TASK ITEM | Both the line with "Given: Minimize the" and the line with "The width and height of the screenshot is (773, 452)." in the records below must appear in the output, along with every line between them, exactly and with nothing added.

INFORMATION PROVIDED |
▬▬▬▬▬▬▬▬▬▬

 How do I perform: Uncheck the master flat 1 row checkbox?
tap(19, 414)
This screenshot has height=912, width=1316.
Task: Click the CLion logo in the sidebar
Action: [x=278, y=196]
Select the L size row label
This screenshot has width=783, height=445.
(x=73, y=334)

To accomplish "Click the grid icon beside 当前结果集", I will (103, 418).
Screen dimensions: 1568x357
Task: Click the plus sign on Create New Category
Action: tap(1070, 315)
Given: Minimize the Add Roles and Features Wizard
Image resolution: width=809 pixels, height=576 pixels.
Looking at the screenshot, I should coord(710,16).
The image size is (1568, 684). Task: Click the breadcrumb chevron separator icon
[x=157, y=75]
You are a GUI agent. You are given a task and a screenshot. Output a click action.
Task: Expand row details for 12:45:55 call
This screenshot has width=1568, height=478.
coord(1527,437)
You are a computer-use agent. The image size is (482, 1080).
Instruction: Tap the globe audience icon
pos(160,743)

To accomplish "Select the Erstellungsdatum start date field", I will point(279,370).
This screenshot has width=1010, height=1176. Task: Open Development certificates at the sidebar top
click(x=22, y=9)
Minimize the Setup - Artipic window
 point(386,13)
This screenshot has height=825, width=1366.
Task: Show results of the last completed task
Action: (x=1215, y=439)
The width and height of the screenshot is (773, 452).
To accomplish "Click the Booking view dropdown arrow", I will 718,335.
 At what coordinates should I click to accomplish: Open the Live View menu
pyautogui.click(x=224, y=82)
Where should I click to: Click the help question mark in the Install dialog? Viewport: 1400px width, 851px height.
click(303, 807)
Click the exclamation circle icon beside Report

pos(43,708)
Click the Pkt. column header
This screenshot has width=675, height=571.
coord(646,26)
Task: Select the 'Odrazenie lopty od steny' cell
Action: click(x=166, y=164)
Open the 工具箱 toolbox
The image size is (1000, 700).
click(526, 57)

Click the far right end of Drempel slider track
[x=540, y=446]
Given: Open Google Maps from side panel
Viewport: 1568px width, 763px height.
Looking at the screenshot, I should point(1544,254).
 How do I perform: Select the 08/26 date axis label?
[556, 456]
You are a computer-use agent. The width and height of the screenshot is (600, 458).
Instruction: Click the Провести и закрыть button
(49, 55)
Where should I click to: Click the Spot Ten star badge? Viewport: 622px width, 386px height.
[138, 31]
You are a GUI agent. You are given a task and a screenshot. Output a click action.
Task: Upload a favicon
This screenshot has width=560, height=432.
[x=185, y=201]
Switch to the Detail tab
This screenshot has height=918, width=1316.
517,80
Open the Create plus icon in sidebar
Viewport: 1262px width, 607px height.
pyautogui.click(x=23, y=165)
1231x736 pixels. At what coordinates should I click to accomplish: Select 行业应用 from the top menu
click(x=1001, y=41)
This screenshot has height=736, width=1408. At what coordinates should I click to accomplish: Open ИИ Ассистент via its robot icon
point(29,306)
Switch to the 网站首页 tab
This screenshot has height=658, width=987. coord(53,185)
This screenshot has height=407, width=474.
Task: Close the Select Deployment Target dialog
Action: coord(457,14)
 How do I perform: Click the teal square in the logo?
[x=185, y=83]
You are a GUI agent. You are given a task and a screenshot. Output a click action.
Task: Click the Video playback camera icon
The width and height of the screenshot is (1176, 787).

▬▬▬▬▬▬▬▬▬▬

TASK SOLUTION |
Given: Minimize the Add Roles and Features Wizard
Image resolution: width=809 pixels, height=576 pixels.
Looking at the screenshot, I should coord(710,16).
The image size is (1568, 684). Task: Click the breadcrumb chevron separator icon
[x=157, y=75]
You are a GUI agent. You are given a task and a screenshot. Output a click action.
Task: Expand row details for 12:45:55 call
This screenshot has width=1568, height=478.
coord(1527,437)
You are a computer-use agent. The image size is (482, 1080).
Instruction: Tap the globe audience icon
pos(160,743)

To accomplish "Select the Erstellungsdatum start date field", I will point(279,370).
This screenshot has width=1010, height=1176. Task: Open Development certificates at the sidebar top
click(x=22, y=9)
Minimize the Setup - Artipic window
 point(386,13)
This screenshot has height=825, width=1366.
Task: Show results of the last completed task
Action: (x=1215, y=439)
The width and height of the screenshot is (773, 452).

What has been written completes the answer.